Concomitant use of nonnucleoside analogue reverse transcriptase inhibitors and rifampicin in TB/HIV type 1-coinfected patients

Abstract

Pharmacokinetic interactions between rifampicin and nonnucleoside analogue reverse transcriptase inhibitors (NNRTIs) pose challenges in the treatment of TB/HIV coinfection. We describe NNRTI plasma concentrations (PC) and treatment outcomes in TB/HIV coinfected patients receiving rifampicin and NNRTIs concomitantly. Single center prospective data were collected on all TB/HIV-coinfected patients who received concomitant NNRTI and rifampicin between 2001 and 2005. Of 103 TB/HIV coinfected patients, 26 received concomitant rifampicin with efavirenz (EFV) and 17 with nevirapine (NVP). NNRTIs were commenced after rifampicin in 18/26 (69%) and 7/17 (41%) subjects treated with EFV and NVP, respectively. Of these 88% completed antituberculosis therapy. There were two (5%) deaths, both due to lymphoproliferative malignancy. Three (7%) patients transferred care or discontinued therapy. Of subjects 83% had normal liver function tests (LFTs) and 11% had Grade 1-2 and 6% Grade 3-4 LFT abnormalities during concomitant therapy.

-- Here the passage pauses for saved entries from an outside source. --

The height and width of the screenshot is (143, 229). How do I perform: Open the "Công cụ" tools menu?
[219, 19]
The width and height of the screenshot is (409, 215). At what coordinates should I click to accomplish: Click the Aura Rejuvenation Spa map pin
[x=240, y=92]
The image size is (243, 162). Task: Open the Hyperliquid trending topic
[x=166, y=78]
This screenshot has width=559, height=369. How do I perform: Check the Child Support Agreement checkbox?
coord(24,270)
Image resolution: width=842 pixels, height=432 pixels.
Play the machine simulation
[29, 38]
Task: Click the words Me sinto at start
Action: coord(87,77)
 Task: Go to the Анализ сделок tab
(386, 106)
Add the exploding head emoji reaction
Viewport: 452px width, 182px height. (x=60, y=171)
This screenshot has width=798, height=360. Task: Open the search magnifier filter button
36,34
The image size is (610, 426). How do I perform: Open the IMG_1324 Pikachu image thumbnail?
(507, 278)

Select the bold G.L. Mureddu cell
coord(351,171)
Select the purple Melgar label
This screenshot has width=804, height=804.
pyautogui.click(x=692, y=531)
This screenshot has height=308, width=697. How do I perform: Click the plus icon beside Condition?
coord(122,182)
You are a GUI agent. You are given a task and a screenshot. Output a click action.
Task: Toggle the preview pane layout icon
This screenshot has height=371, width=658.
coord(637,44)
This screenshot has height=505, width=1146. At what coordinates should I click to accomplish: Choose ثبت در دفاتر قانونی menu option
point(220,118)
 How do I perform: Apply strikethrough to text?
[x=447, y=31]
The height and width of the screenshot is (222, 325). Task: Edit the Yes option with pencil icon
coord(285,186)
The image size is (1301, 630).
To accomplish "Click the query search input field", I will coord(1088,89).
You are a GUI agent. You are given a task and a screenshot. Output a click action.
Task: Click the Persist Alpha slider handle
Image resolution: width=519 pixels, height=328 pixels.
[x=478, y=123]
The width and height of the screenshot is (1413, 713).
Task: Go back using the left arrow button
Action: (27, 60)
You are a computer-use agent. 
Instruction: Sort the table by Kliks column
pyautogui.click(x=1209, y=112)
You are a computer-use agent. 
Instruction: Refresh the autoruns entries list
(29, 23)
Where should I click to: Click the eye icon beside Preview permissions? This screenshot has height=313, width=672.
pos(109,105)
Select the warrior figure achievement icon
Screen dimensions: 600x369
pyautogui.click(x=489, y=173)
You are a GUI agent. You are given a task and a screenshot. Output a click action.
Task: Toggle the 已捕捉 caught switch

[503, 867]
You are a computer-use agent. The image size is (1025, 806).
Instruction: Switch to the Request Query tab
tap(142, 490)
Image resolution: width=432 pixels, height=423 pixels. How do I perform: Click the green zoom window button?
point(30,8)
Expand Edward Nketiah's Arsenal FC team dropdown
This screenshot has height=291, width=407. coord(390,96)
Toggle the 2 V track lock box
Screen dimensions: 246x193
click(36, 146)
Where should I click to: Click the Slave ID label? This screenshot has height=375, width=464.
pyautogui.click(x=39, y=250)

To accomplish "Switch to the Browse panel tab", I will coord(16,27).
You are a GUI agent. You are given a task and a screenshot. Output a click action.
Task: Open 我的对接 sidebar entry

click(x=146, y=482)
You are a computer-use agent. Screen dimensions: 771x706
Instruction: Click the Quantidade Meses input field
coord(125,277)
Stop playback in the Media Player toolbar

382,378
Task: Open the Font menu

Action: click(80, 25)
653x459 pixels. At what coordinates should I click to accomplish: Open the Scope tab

PCs were measured in 31 patients. The first PCs were within the therapeutic range in 5/7 on NVP 200 mg bd, 2/4 on NVP 300 mg bd, 3/7 EFV 600 mg od, and 7/13 on EFV 800 mg od. PCs were subtherapeutic in 4/11 (36%) and 3/20 (20%) subjects on NVP and EFV, respectively. No virological rebounds were observed. Of subjects receiving concomitant NVP or EFV with rifampicin, 64% and 80%, respectively, had therapeutic NNRTI PCs. Subtherapeutic PCs were not associated with virological failure. Good clinical outcomes and a low incidence of hepatotoxicity were observed.